Commercial Advertiser Voice
27?
Nathan Myhrvold
Yes, really.
Peter Larson
Sorry.
Thomas Carr, Ph.D.
27.
Zachary Crockett (Narrator/Host)
One, please.
Commercial Advertiser Voice
We're all waiting with bated breath. $27,100,000.
Zachary Crockett (Narrator/Host)
$27,500, please.
Commercial Advertiser Voice
We've come this far. Okay, $27,500,000. Fair warning. I am happy to sell this. And sold. Thank you very much.
Zachary Crockett (Narrator/Host)
The object on the block, a Tyrannosaurus rex skeleton named Stan. With fees, it went for just under $32 million, more than five times its minimum estimated sale price. For the man who helped discover Stan, it was validation of a job well done.
Peter Larson
Stan was 25,000 person hours. That's a lot of work. And you know, somebody has to pay for that.
Zachary Crockett (Narrator/Host)
For the Freakonomics Radio Network, this is the economics of everyday things. I'm Zachary Crockett. Today, T. Rex skeletons. You've probably seen a T. Rex, or at least part of one, at a natural history museum.
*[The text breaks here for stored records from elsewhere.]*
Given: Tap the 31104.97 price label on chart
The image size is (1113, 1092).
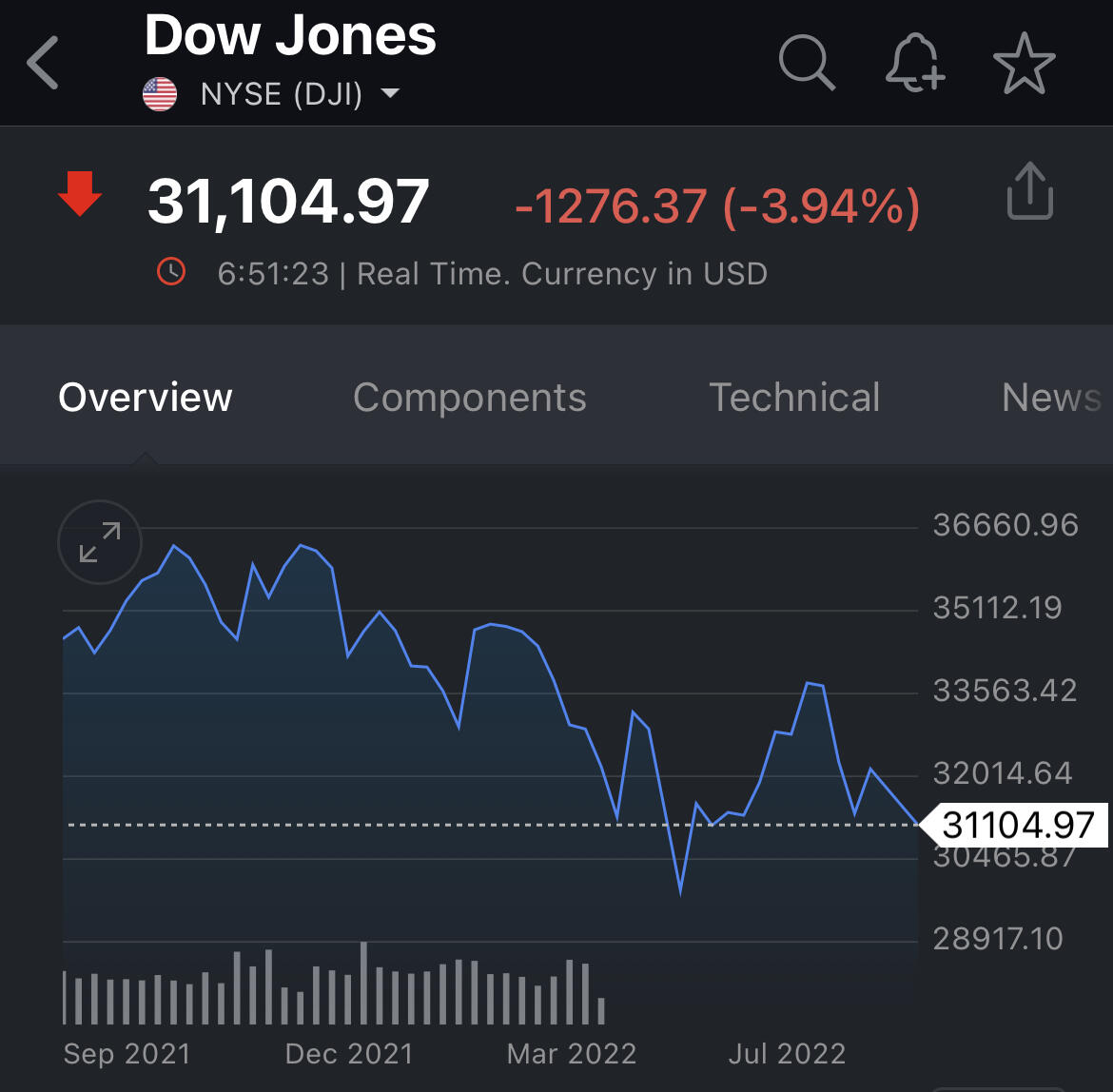Looking at the screenshot, I should (1018, 825).
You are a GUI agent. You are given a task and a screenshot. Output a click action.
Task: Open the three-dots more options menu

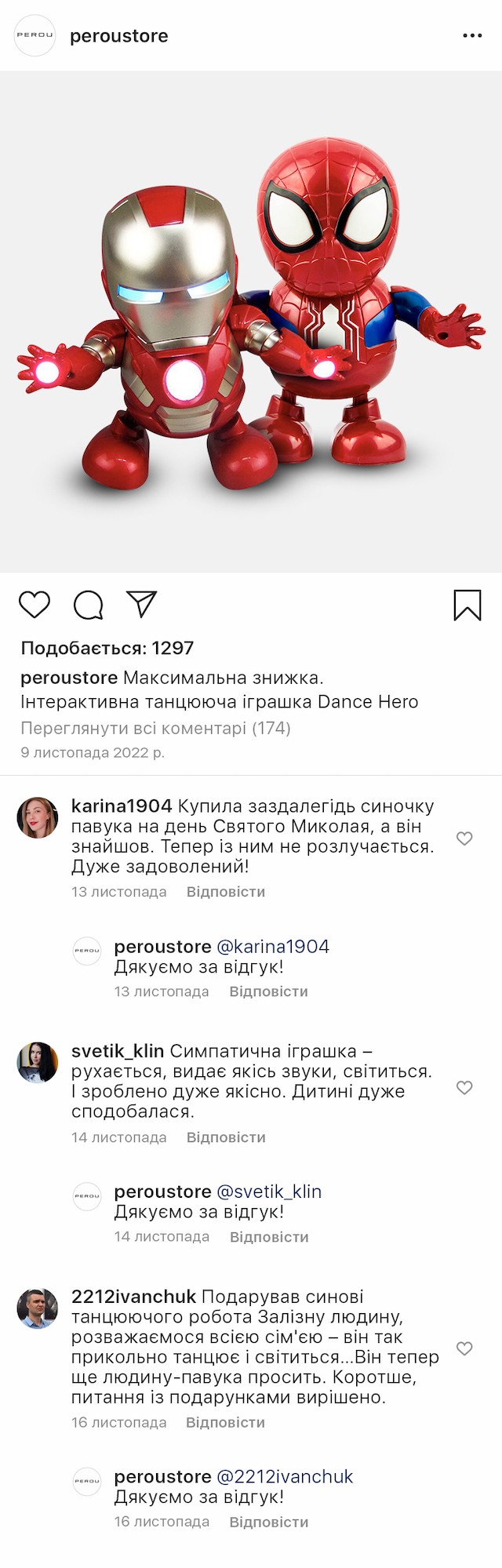pyautogui.click(x=472, y=36)
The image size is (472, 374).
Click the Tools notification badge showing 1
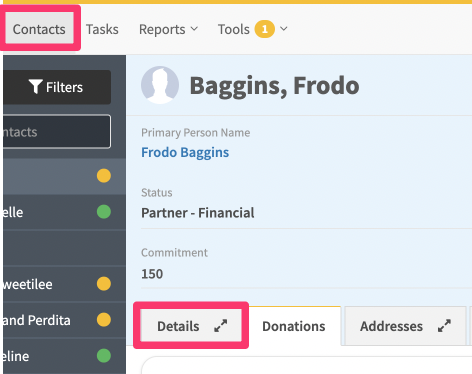[x=264, y=29]
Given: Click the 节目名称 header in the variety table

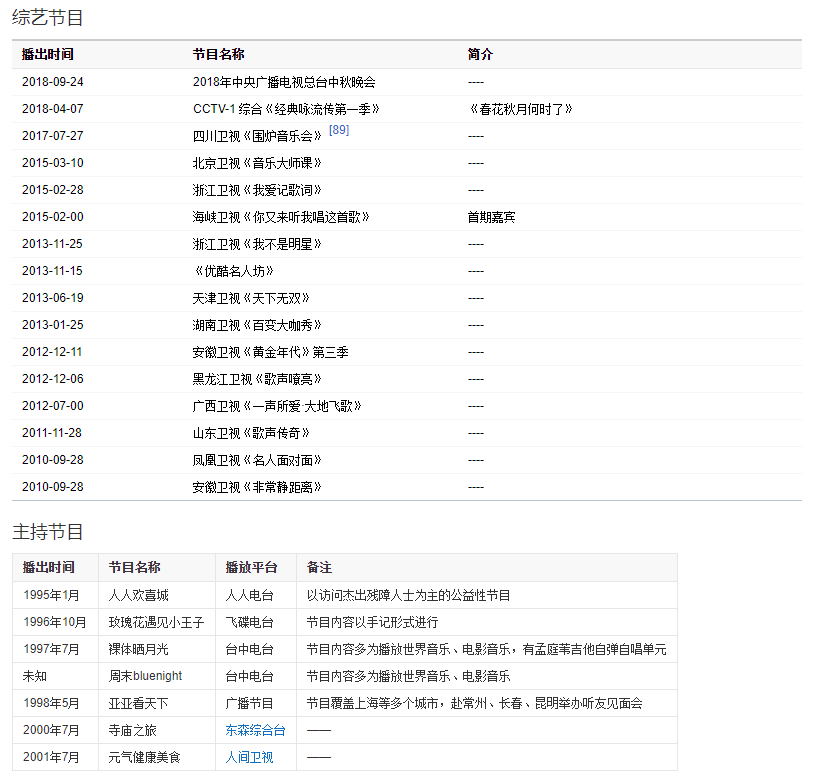Looking at the screenshot, I should click(218, 54).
So how did it get there? Well, if you want to find one in the ground, your best bet is to head to the Hell Creek Formation, a stretch of rock that runs through Montana, Wyoming and the Dakotas. It dates back to the Cretaceous age, which ended around 66 million years ago. The first documented T. Rex discovery was made in the Hell Creek formation in 1902. And nearly all of the T. Rex excavated since then, that's around 140 of them were also found there. A lot of that land is publicly owned. And here in the United States, fossils on public land are protected by law. You need permission from the Bureau of Land Management to conduct searches. In most cases, you also have to be a credentialed scientist, someone like Thomas.
Thomas Carr, Ph.D.
Carr, Ph.D. director of the Carthage Institute of Paleontology. I study the growth and evolution of Tyrannosaurus rex and its closest relatives.
Zachary Crockett (Narrator/Host)
Carr is one of the country's foremost experts on Tyrannosaurus rex, and he is not in it for the money.
Thomas Carr, Ph.D.
The purpose of collecting fossils on public land is to collect them for science and education. At no point is contact made with the market. You know, it would just defeat the purpose entirely.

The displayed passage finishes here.